AUFGABE A. Schreiben Sie alle Einträge von der Zeile mit „is (1366, 720).“ bis hinunter zur Zeile mit „coordinates (430, 48).“ wortgetreu ab, beide Zeilen eingeschlossen.

VORLIEGENDER AUSZUG.
= = = =

Vermutlich in den späten 1480er Jahren ließen Konrad von Ahelfingen und Wilhelm von Urbach die Kilianskirche in Mundelsheim am Neckar umfangreich mit spätgotischen Fresken ausmalen. Es sind Bildfelder, wie sie damals regional Mode waren, etwa in der Cornelienkirche von Bad Wimpfen. Vermutlich waren damit Künstler und Handwerker aus der weiteren Umgebung, wie Kleingartach, Zeutern und/oder Ulm beauftragt. Im Zuge der Reformation wurden die Fresken in der Kilianskirche schon nach wenigen Generationen wieder übertüncht und gerieten so in Vergessenheit. 1892 bis 1895 wurde ein Teil der Fresken wieder entdeckt und restauriert, darunter die Südwand des Langhauses mit einer Darstellung des Weltgerichts. Genau auf dieses Gericht fiel der Blick der Eintretenden durch den Haupteingang.

In einer eigenen rot-weiß-grünen Wolkenzone sieht man dort links, wie zahlreiche Menschen in die Himmelspforte eintreten und die Pforte fast vollständig ausfüllen, so dass man sich an den Altar des Ulmer Meisters Martin Schaffner (Augustinermuseum Freiburg im Breisgau) erinnert, der zeitgleich entstanden ist. In Mundelsheim kann man vor der Pforte noch Engel erkennen, dank ihrer prägnanten und tiefroten Flügel. Einer von ihnen zieht links einen gerade Auferstandenen aus dem Grab – eine dramatische Szene, wie sie dem Lebensgefühl um 1500 entsprach. Die blasse Kolorierung entspricht nicht der Originalfärbung, sondern soll andeuten, dass hier eine Freilegung nachträglich nach bestmöglichem Befund koloriert wurde. Es ist davon auszugehen, dass demnächst andere Rekonstruktionstechnik einen viel genaueren Befund ermöglichen, so dass von einer neuen Welle der Rekonstruktions-Rekonstruktionen auszugehen sein wird. Ähnliches erlebte man im Film, seit es technisch möglich ist, Schwarzweiß-Filme nachträglich zu kolorieren. Erst dann wird sich zeigen, ob die goldenen Einsprengsel, die sich auf dem Fresko an verschiedenen Stellen finden, tatsächlich dem Original entsprechen oder eine moderne Zutat sind. Auch besteht dann neue Hoffnung, dass die Bildunterschrift, die sich nur in wenigen Buchstaben in deutscher Sprache erhalten hat, wieder lesbar wird und zu weiteren Aufschlüssen führt.

= = = =

(Einträge aus einem Datensatz)
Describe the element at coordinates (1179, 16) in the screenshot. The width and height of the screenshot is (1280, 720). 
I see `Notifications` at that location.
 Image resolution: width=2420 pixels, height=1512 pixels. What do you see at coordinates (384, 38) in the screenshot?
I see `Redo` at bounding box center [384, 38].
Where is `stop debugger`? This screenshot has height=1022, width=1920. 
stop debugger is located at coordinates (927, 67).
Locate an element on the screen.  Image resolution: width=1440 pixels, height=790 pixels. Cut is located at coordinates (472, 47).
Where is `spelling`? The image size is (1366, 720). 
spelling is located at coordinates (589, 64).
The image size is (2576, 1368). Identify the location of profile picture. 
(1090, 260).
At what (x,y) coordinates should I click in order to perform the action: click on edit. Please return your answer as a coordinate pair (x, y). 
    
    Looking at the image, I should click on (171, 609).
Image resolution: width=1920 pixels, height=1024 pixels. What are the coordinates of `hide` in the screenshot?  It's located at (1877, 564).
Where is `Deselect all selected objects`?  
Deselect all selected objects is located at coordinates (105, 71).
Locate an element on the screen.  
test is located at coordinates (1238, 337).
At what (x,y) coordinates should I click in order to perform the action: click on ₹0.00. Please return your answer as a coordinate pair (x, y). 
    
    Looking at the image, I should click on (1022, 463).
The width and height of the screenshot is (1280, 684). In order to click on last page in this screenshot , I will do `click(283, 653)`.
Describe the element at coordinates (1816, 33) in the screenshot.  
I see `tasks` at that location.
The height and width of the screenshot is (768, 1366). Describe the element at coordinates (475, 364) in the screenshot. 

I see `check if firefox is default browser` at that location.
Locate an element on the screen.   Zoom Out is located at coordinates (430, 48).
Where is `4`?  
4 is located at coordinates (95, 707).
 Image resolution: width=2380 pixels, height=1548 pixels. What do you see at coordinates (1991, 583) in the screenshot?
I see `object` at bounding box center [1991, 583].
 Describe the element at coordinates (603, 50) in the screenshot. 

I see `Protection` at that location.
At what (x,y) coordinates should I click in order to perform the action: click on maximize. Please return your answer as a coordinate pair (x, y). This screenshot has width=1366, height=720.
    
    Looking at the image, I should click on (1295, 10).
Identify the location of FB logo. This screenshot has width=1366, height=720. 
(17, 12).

= = = =

AUFGABE B. Was ist laut dem Auszug über die Fresken der Kilianskirche an der Südwand des Langhauses dargestellt?

RICHTIGES ERGEBNIS A.
Where is `spelling`? The image size is (1366, 720). 
spelling is located at coordinates (589, 64).
The image size is (2576, 1368). Identify the location of profile picture. 
(1090, 260).
At what (x,y) coordinates should I click in order to perform the action: click on edit. Please return your answer as a coordinate pair (x, y). 
    
    Looking at the image, I should click on (171, 609).
Image resolution: width=1920 pixels, height=1024 pixels. What are the coordinates of `hide` in the screenshot?  It's located at (1877, 564).
Where is `Deselect all selected objects`?  
Deselect all selected objects is located at coordinates (105, 71).
Locate an element on the screen.  
test is located at coordinates (1238, 337).
At what (x,y) coordinates should I click in order to perform the action: click on ₹0.00. Please return your answer as a coordinate pair (x, y). 
    
    Looking at the image, I should click on (1022, 463).
The width and height of the screenshot is (1280, 684). In order to click on last page in this screenshot , I will do `click(283, 653)`.
Describe the element at coordinates (1816, 33) in the screenshot.  
I see `tasks` at that location.
The height and width of the screenshot is (768, 1366). Describe the element at coordinates (475, 364) in the screenshot. 

I see `check if firefox is default browser` at that location.
Locate an element on the screen.   Zoom Out is located at coordinates (430, 48).

RICHTIGES ERGEBNIS B. Das Weltgericht.